### Action item
When you reach the line holding "Task: Click the define function call" in the material below, return that line and each one after it, word for word, with the pictures dropped.

····················

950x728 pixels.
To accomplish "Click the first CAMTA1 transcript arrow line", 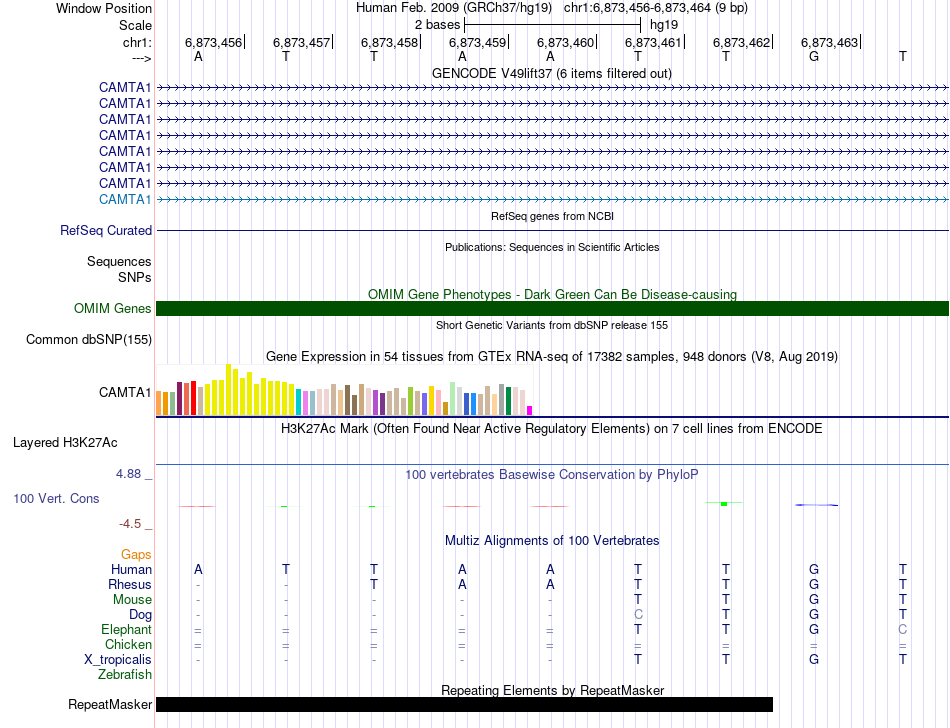I will point(552,88).
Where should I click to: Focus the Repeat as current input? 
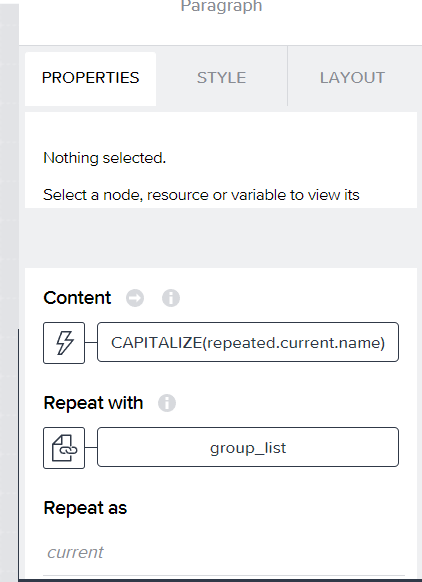coord(224,553)
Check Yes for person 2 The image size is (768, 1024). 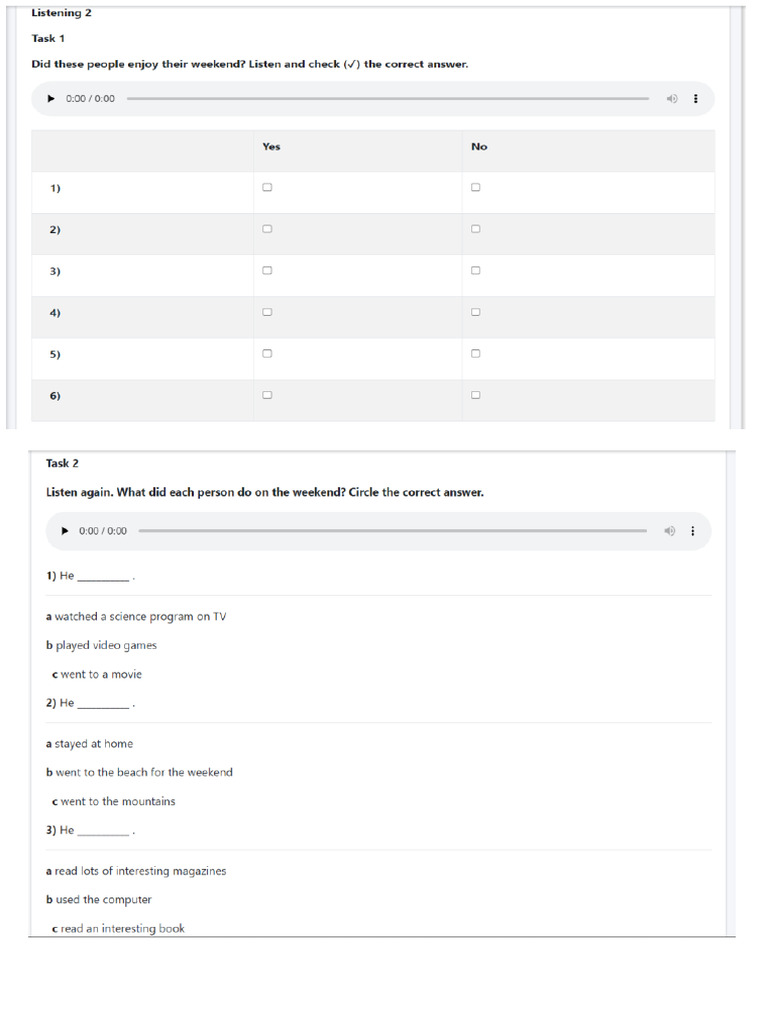(x=267, y=229)
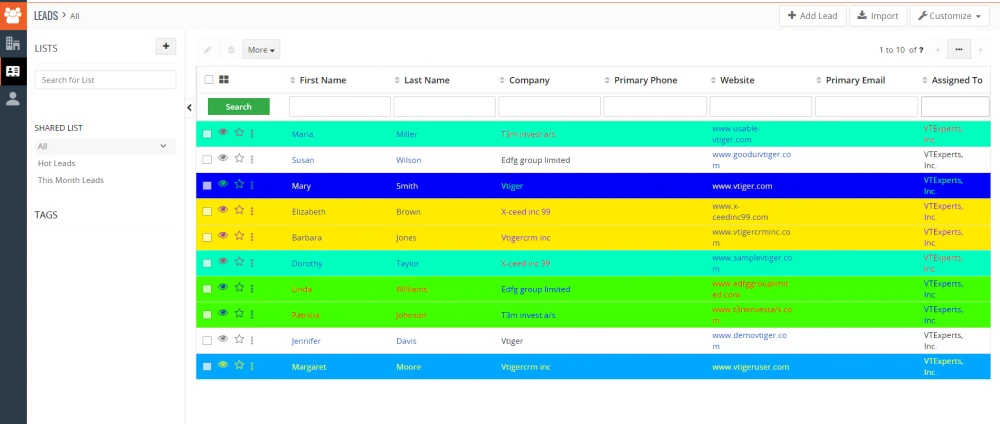This screenshot has width=1000, height=424.
Task: Click the eye icon for Maria Miller
Action: [x=223, y=132]
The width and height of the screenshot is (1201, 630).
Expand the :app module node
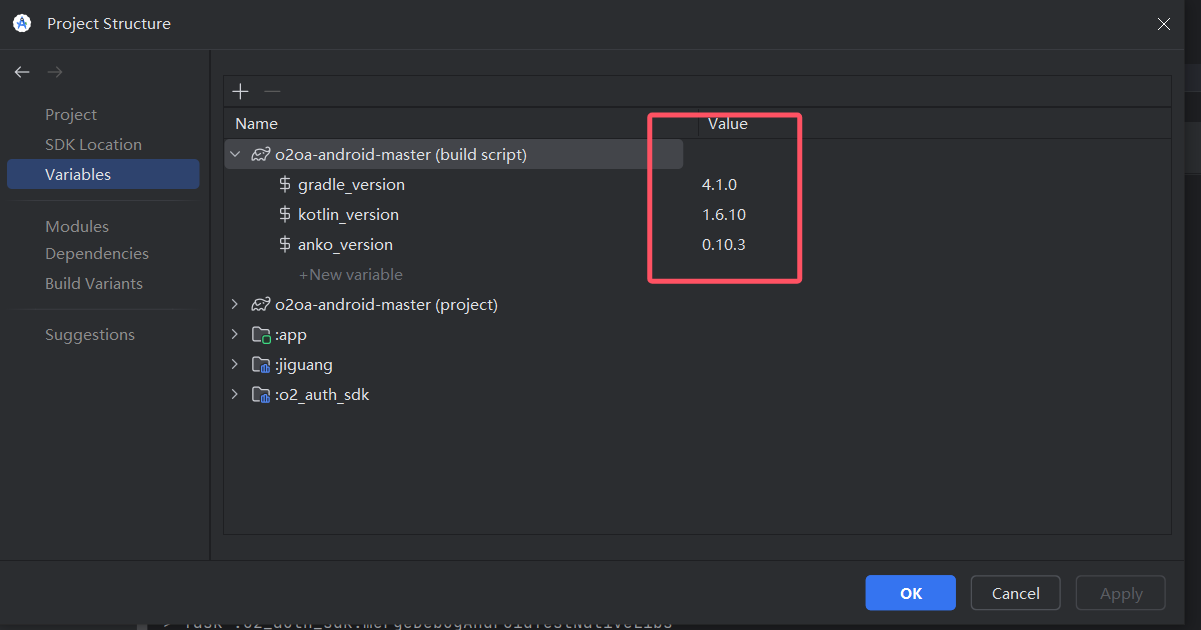click(x=235, y=334)
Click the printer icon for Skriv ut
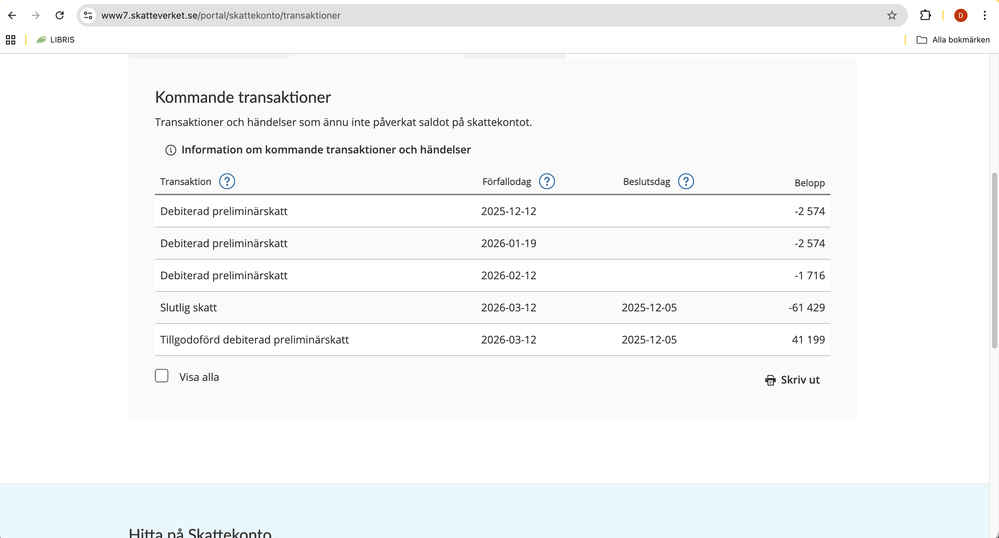 [770, 380]
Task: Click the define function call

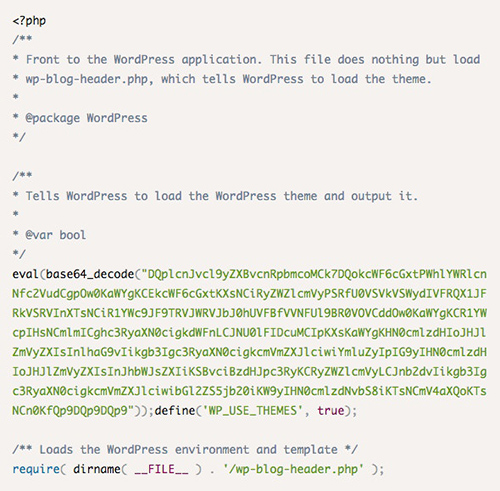Action: tap(175, 410)
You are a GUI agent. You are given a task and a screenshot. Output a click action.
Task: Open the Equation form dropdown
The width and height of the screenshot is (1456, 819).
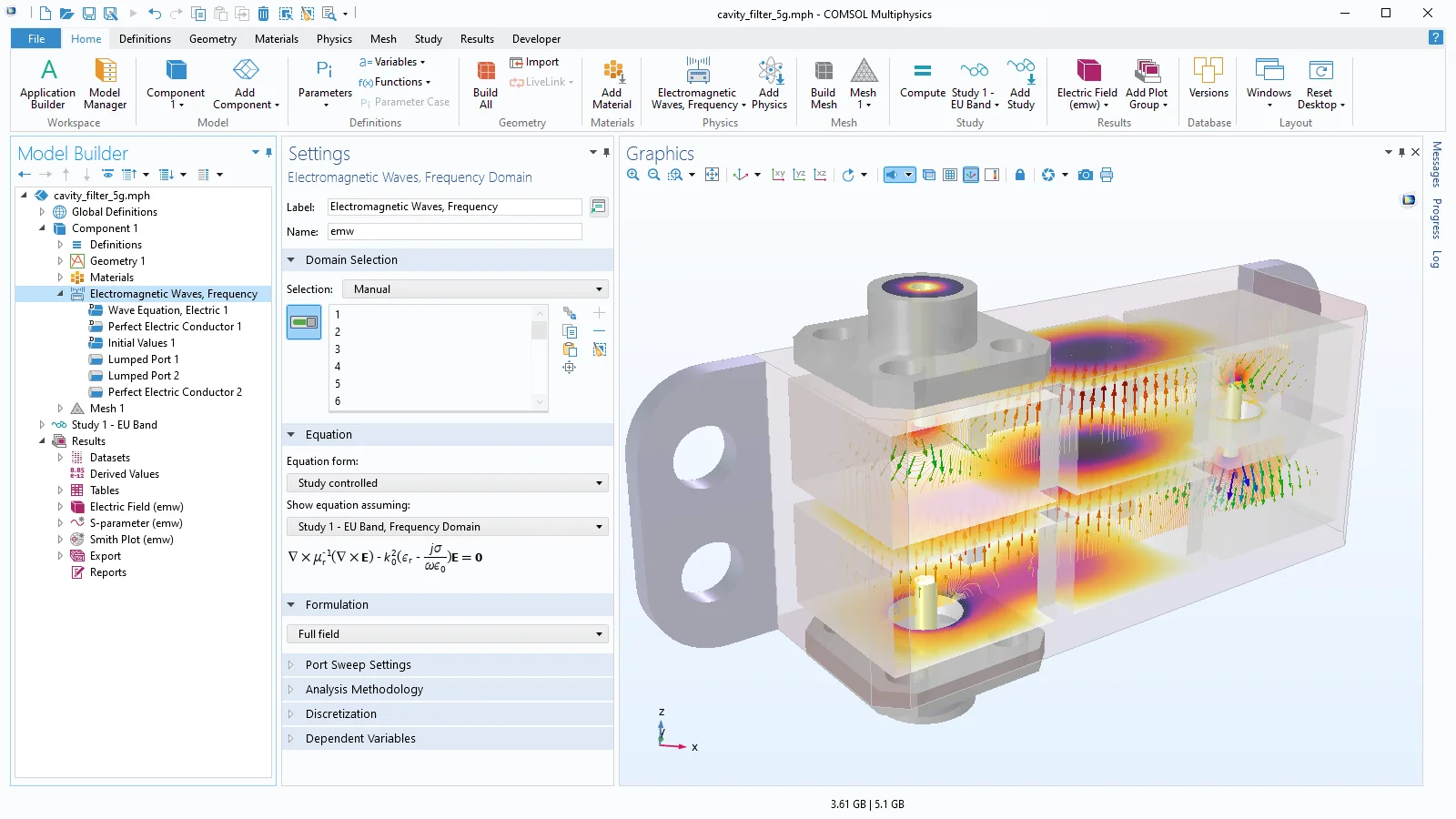[447, 483]
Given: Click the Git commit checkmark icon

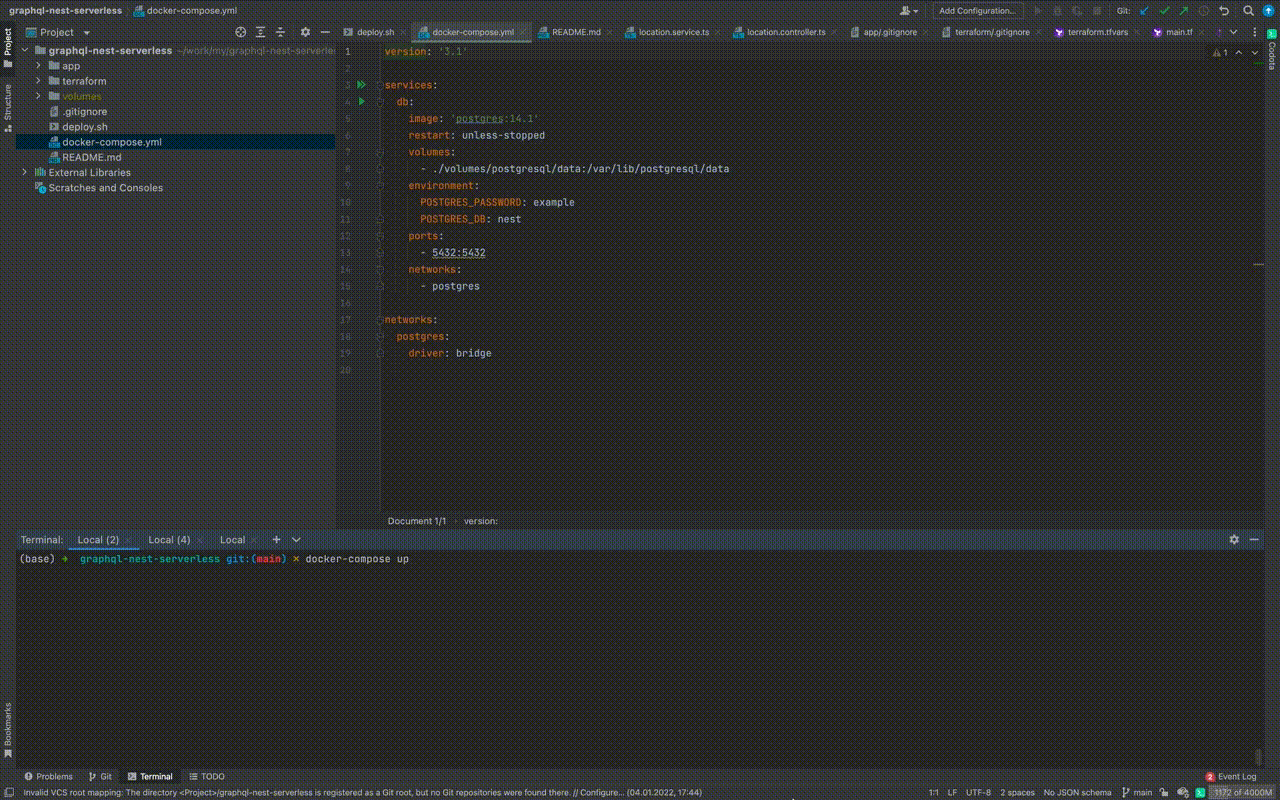Looking at the screenshot, I should tap(1164, 11).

····················

### Answer section
Task: Click the define function call

Action: tap(175, 410)
You are a GUI agent. You are given a task and a screenshot. Output a click action.
Task: Open the Equation form dropdown
The width and height of the screenshot is (1456, 819).
[447, 483]
Given: Click the Git commit checkmark icon

Looking at the screenshot, I should tap(1164, 11).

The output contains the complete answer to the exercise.